Soyguncunun biri, bir bankaya girmiş.
Çekmiş silahını havaya ateş etmiş.
Herkesin yere yatmasını istemiş. 
Kasalardaki paraları toplamış ve kapıya doğru yönelmiş.
Tam çıkacakken, oradaki bir adama sormuş:
-Beni gördün mü?
-Adam şaşkınlıkla “evet gördüm” deyince, çekmiş tabancasını adamı alnında vurmuş.
Dönmüş, tam kapıya yönelmiş; bakmış kapının yanında bir karı koca duruyor.
Adama sormuş:
-Beni gördün mü?
Adam gayet soğukkanlı bir şekilde yanıtlamış:
-Valla ben hiçbir şey görmedim, ama benim hanım gördü herhalde… 

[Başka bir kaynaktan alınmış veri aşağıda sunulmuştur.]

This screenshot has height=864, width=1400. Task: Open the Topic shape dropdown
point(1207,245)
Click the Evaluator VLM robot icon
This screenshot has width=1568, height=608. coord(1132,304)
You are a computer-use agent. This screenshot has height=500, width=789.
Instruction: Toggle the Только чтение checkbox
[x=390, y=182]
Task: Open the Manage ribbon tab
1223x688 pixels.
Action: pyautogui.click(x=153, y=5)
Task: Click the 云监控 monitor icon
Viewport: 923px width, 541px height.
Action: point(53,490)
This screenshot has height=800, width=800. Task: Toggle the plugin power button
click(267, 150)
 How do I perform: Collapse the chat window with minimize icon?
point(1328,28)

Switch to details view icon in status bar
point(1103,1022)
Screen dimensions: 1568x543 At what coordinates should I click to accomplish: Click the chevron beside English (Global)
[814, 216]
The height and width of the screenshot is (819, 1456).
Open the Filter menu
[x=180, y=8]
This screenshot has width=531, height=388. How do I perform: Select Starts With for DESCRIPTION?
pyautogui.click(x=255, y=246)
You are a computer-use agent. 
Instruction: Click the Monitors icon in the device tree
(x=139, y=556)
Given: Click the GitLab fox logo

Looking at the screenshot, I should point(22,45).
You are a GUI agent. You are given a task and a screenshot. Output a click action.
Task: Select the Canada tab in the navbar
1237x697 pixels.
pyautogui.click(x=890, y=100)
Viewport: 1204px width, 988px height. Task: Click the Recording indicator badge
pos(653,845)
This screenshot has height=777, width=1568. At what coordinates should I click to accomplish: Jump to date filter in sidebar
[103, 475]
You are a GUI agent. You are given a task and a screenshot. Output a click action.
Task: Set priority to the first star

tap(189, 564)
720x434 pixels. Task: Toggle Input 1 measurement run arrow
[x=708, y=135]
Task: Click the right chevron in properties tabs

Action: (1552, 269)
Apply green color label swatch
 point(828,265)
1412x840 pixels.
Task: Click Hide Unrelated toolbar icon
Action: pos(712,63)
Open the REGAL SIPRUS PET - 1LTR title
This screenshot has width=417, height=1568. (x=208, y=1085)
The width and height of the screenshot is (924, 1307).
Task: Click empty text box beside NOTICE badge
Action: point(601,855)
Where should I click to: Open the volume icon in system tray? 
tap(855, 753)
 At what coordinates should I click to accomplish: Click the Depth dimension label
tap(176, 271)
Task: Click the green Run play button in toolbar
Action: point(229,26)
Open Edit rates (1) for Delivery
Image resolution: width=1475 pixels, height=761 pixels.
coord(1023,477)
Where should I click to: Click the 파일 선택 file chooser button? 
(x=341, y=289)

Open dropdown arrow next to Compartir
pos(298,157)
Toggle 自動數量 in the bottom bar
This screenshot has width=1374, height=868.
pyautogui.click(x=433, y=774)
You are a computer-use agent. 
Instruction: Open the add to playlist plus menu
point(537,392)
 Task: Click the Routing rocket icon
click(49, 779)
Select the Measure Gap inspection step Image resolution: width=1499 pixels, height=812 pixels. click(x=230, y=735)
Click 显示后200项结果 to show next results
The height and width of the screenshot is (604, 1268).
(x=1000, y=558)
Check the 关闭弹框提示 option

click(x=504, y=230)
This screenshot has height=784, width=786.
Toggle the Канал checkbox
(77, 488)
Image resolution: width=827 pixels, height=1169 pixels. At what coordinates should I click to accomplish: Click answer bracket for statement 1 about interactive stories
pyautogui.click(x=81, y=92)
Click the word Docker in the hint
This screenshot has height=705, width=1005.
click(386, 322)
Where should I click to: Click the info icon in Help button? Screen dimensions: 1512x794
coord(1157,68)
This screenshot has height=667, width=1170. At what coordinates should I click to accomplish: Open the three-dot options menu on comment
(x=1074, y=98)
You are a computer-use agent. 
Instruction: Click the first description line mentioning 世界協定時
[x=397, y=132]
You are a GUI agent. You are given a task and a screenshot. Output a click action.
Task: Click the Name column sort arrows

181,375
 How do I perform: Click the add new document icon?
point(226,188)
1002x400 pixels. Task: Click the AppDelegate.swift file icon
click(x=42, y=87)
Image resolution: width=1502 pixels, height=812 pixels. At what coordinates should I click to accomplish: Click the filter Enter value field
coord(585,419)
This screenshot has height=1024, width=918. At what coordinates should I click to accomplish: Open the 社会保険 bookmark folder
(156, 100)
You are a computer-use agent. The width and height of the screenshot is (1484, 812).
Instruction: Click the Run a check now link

Siz, fıkradaki olayın vahametine çok takılmayın ama tehlikenin büyüğü bazen yanı başınızdadır. Bazen de hiç aklınıza gelmeyecek son baktığınız yerdedir.
Soruların cevapları da öyledir, her şey karmakarışık görünse de, aslında olayların ipuçları, sebepleri, meydana gelişi ve kanıtları da,  gözden kaçırdığımız çok basit ayrıntılarda saklıdır.
Toplumsal, sosyal ve ekonomik sorunların çoğu, zaman içinde birçok yönüyle hepimizi uyarıyor, fakat bu uyarıların birçoğu nedense dikkate alınmıyor.
Alınmayınca da geç kalınıyor, geç kalındığında ise olay gerçekleşiyor ve ihmaller zinciri sürüp gidiyor. Olaya bir suçlu aranıyor, bulunmayınca da bir günah keçisi!
Gerçek suçlu mu? Çoğunlukla onlar hayatlarına devam ediyor.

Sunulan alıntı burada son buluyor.